- _ЗАДАНИЕ 1_
Перепишите целиком фрагмент о Честертоне и Диккенсе, ничего в нем не меняя.
━━━━━ ФРАГМЕНТ ━━━━━
Честертон прославляет Диккенса в тот период, когда ведущая литературная тенденция стала грешить академическим снобизмом, когда сама популярность среди широкого круга читателей, сама общедоступность и демократизм писательского слова, по мнению снобов, нуждались в оправдании и не заслуживали одобрения критики. То была переходная эпоха, слом веков, время попыток пересмотреть старые формы искусства, момент зарождения новых школ и поиска новых принципов отражения действительности. В полемическом стремлении сбросить прошлое «с корабля современности» не мог не пострадать и Диккенс — центральная фигура викторианской Англии. Процесс критического переосмысления творчества Диккенса начался еще в прошлом столетии. Так, Генри Джеймс, стоящий у истоков психологического романа XX века, один из ведущих представителей той «мелочной, дотошной, аналитической эпохи», как называл ее Честертон, упрекал Диккенса в «ограниченности» реализма, в неправдоподобии, карикатурной гротескности его героев: «Было бы оскорблением человеческой природе поместить Диккенса среди величайших писателей. Он создал всего лишь типажи… Он ничего не прибавил к нашему знанию человеческого характера…»
━━━━━ ИСХОДНЫЕ ЗАПИСИ ━━━━━
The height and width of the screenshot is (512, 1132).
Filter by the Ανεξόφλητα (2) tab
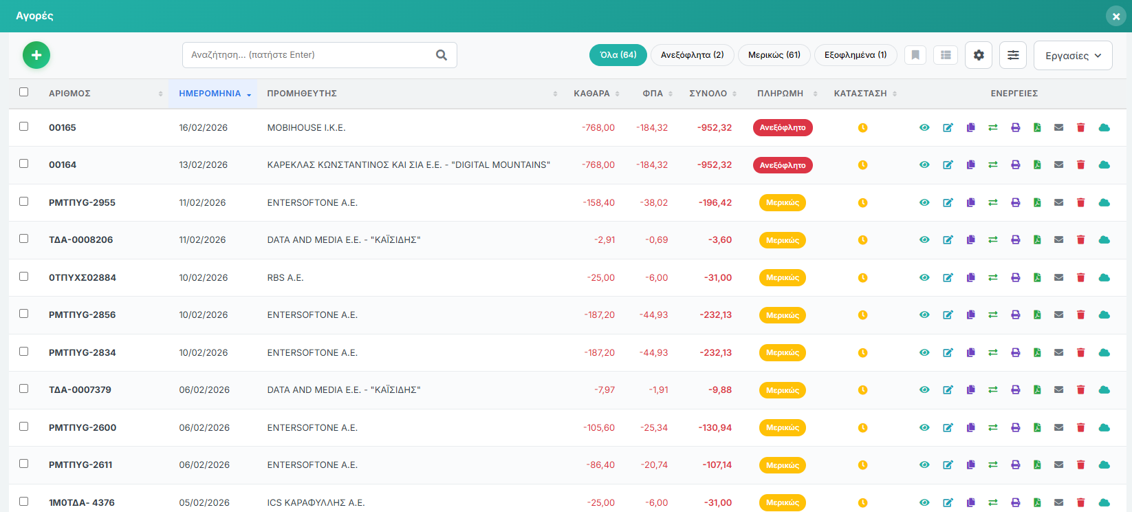click(x=692, y=55)
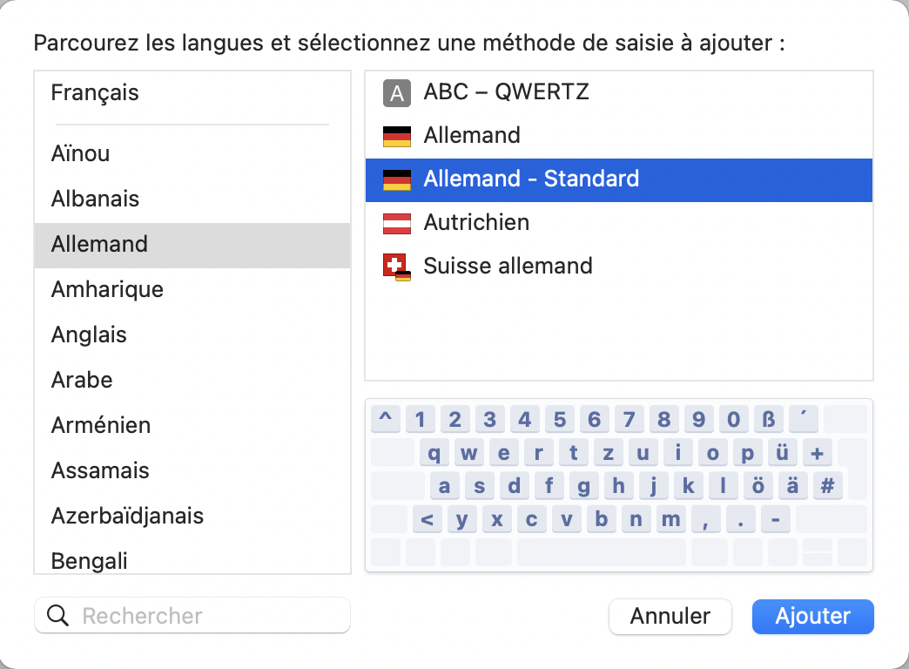
Task: Click the German flag beside Allemand
Action: tap(397, 136)
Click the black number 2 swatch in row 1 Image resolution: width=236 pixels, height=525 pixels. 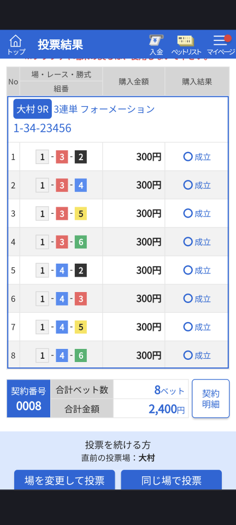point(81,157)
━━━━━
- _ЗАДАНИЕ 2_
Внесите в нумерованный список строки записей, от самого начала записей до строки с «Action: tap(397, 136)» включительно, опустив пустые строки. Изображения в ответ не включайте.

- _ОТВЕТ 1_
Честертон прославляет Диккенса в тот период, когда ведущая литературная тенденция стала грешить академическим снобизмом, когда сама популярность среди широкого круга читателей, сама общедоступность и демократизм писательского слова, по мнению снобов, нуждались в оправдании и не заслуживали одобрения критики. То была переходная эпоха, слом веков, время попыток пересмотреть старые формы искусства, момент зарождения новых школ и поиска новых принципов отражения действительности. В полемическом стремлении сбросить прошлое «с корабля современности» не мог не пострадать и Диккенс — центральная фигура викторианской Англии. Процесс критического переосмысления творчества Диккенса начался еще в прошлом столетии. Так, Генри Джеймс, стоящий у истоков психологического романа XX века, один из ведущих представителей той «мелочной, дотошной, аналитической эпохи», как называл ее Честертон, упрекал Диккенса в «ограниченности» реализма, в неправдоподобии, карикатурной гротескности его героев: «Было бы оскорблением человеческой природе поместить Диккенса среди величайших писателей. Он создал всего лишь типажи… Он ничего не прибавил к нашему знанию человеческого характера…»

- _ОТВЕТ 2_
1. The height and width of the screenshot is (512, 1132).
2. Filter by the Ανεξόφλητα (2) tab
3. click(x=692, y=55)
4. Task: Click the German flag beside Allemand
5. Action: tap(397, 136)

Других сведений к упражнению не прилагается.